2007.01.18 Thursday
TAKE 38「サマータイムマシン・ブルース」


第38回目は「サマータイムマシン・ブルース」です。
この映画については、まずこの映画が出来るまでのいきさつについてから
話さなければいけないと思います。
<映画化されるまでのいきさつ>
映画の企画は2003年夏、本広監督が偶然ある芝居を観た事から始まった。
その芝居とは、演劇のメッカ・下北沢の劇場で上演された
「サマータイムマシン・ブルース2003」という作品。
京都の劇団「ヨーロッパ企画」によるこの公演は、東京進出まもない公演である
にもかかわらず、「オモシロすぎ!!」と多くの観客がつめかけ話題を呼んだ。
もともと芝居好きの本広監督の「原点に返って大好きな演劇とのコラボを
したい!」「タイムマシンをテーマにした映画を作りたい!」との熱すぎる
思いが一気に高まり、映画化が決定。今回は自ら初プロデュースを買って出る
ほどの気合の入りようだった。
そう!もともとは舞台芝居の脚本だったものを映画化するという普段なら
あまりあり得ない展開で映画化されたものです。
ついでにあらすじも簡単に説明しておきます。
<あらすじ>
マジに暑すぎる夏、とある大学の「SF研究会」部室。
SF研究などせずぐったりと夏休みを過ごす5人の男子学生と、2人の女性写真部員。
前日にクーラーのリモコンが壊れて猛暑に悩まされるなか、ふと見ると
部屋の隅に突然タイムマシンが!!!!
「ためしに昨日に帰って壊れる前のリモコン取ってこよう」と軽い気持ちで
乗ってみたら、さぁ大変。

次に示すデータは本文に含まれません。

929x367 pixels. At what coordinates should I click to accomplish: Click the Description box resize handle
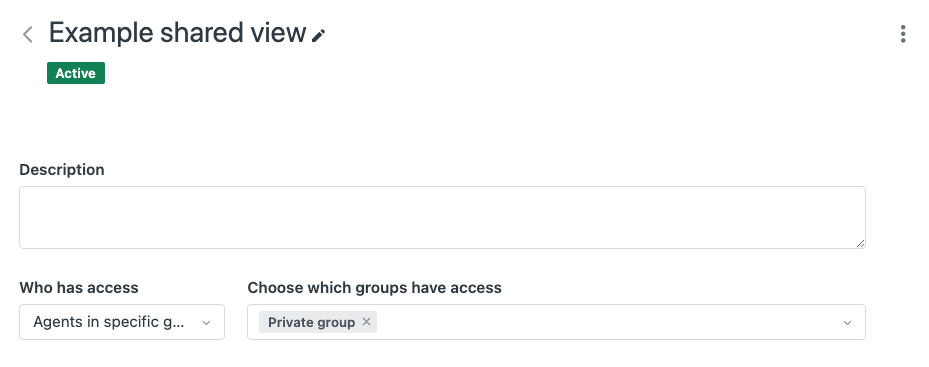(x=860, y=243)
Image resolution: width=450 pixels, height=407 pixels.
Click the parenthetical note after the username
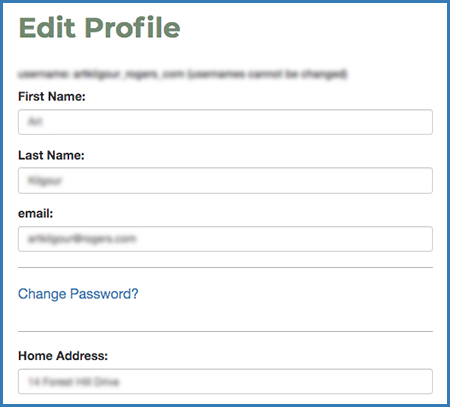[x=267, y=74]
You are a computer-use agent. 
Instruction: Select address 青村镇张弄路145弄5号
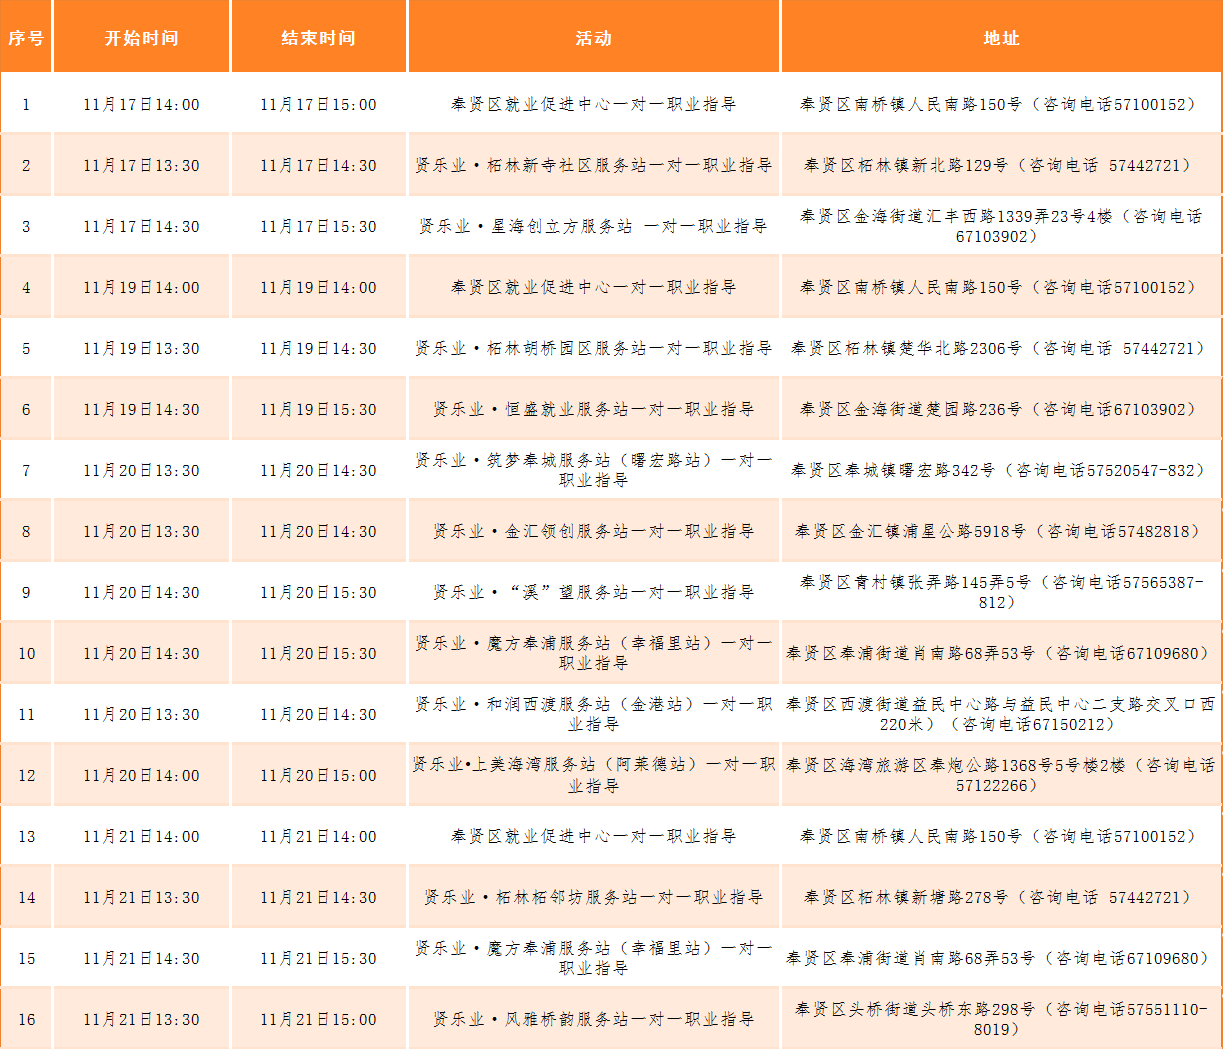point(1001,592)

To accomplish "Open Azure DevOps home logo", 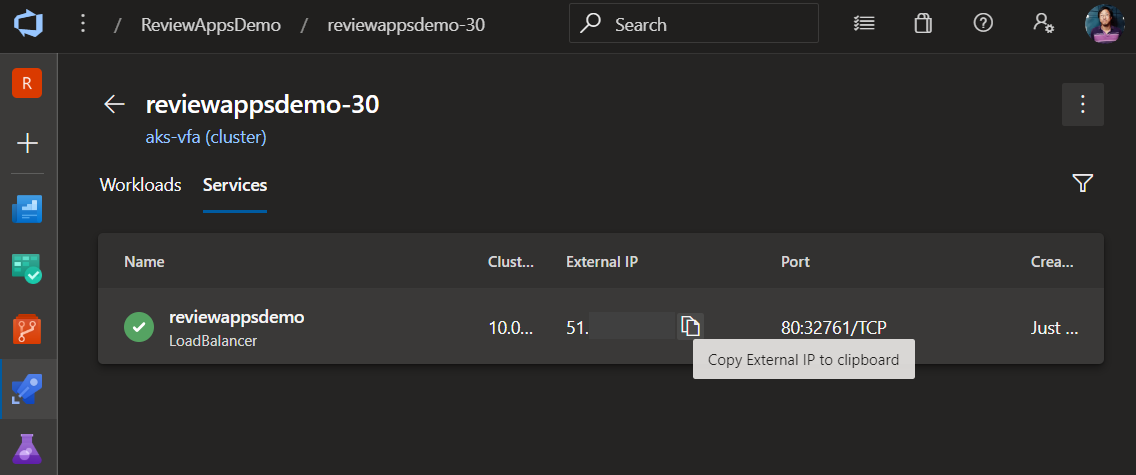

想像もつかないような事態が次々と巻き起こって…!?
この作品はストーリーを説明するのがとても難しい作品です。
あらすじをあまり教えてしまうとこの作品の面白い部分をばらすことになって
しまうし、簡単に説明しすぎるとただの平凡なストーリーだと思われて
しまいます。
とにかく何が面白かったかっていうと元は芝居舞台用の脚本だったものが
脚色されていくうちにこんなに映画として面白いものになってしまったと
いうことです。練りに練られた脚本は文句無く最高です!
また、演じている役者さん達の演技とチームワークに感動を覚えました。
全員の演技が素晴らしいです!
甲本拓馬(瑛太)と柴田春華(上野樹里)を始め新美優(与座嘉秋)
小泉俊介(川岡大次郎)石松大悟(ムロツヨシ)曽我淳(永野宗典)
田村明(本多力)伊藤唯(真木よう子)保積光太郎(佐々木蔵之介)が
全て主人公のように輝いていました。
何がすごいって全員が同じレベルで輝いているということが素晴らしいです。
どんな映画でも誰かが輝いて誰かは下火になるものですが、この映画は違います。
特にいえば「69 Sixty Nine」にも出演している与座嘉秋と
「ビーチボーイズ」にも出演している川岡大次郎と「交渉人 真下正義」にも
出演しているムロツヨシの三人はバカっぽいけど面白い体を張ったギャグで
熱い学生生活を素晴らしく演じています。
さらに特筆すべきは同じく「交渉人 真下正義」に出ている永野宗典と本多力は
「サマータイムマシンブルース」の生みの親である劇団「ヨーロッパ企画」の
座長を務めたこともあり、素晴らしい存在感と演技力を発揮してしました。
瑛太と上野樹里の二人も素晴らしい演技をしているにもかかわらず地味に
見えるのは周りを固める役者の存在感が凄すぎたってことですかね?
また、この映画の最大の魅力といえば「ひたすら往復タイムスリップ18回」
というキャッチフレーズの通り昨日と今日を行ったり来たりするだけの
映画なのになんでこんなに面白いんだろうという映像の数々。
ついつい見終わった後、何度も見直して「こんなところに伏線が?」とか
「こういうことか〜」とうなずいてみたり、「見逃してたよ、こんなとこ!」
とか何度観ても新しい発見がある映画です。
買ってみたいと思ったDVD(映画)は久しぶりです。
何度観ても面白くて腹の底から笑ってしまっている自分がいました。
心を揺さぶられるどころか体ごと画面の中へ持っていかれた気がしました。
本当に面白い映画を観たなという気がします。
このブログを作ってきて振り返ってみると、今までほとんど点数の高い映画は
泣ける映画ばかりだった気がします。
でもこの映画は泣けるシーンは一度もありませんでしたが自信を持って
この映画に最高点を挙げたいと思います。
素晴らしい映画ですよ、これは!
ぜひ一度は見て、笑い転げて欲しい映画です。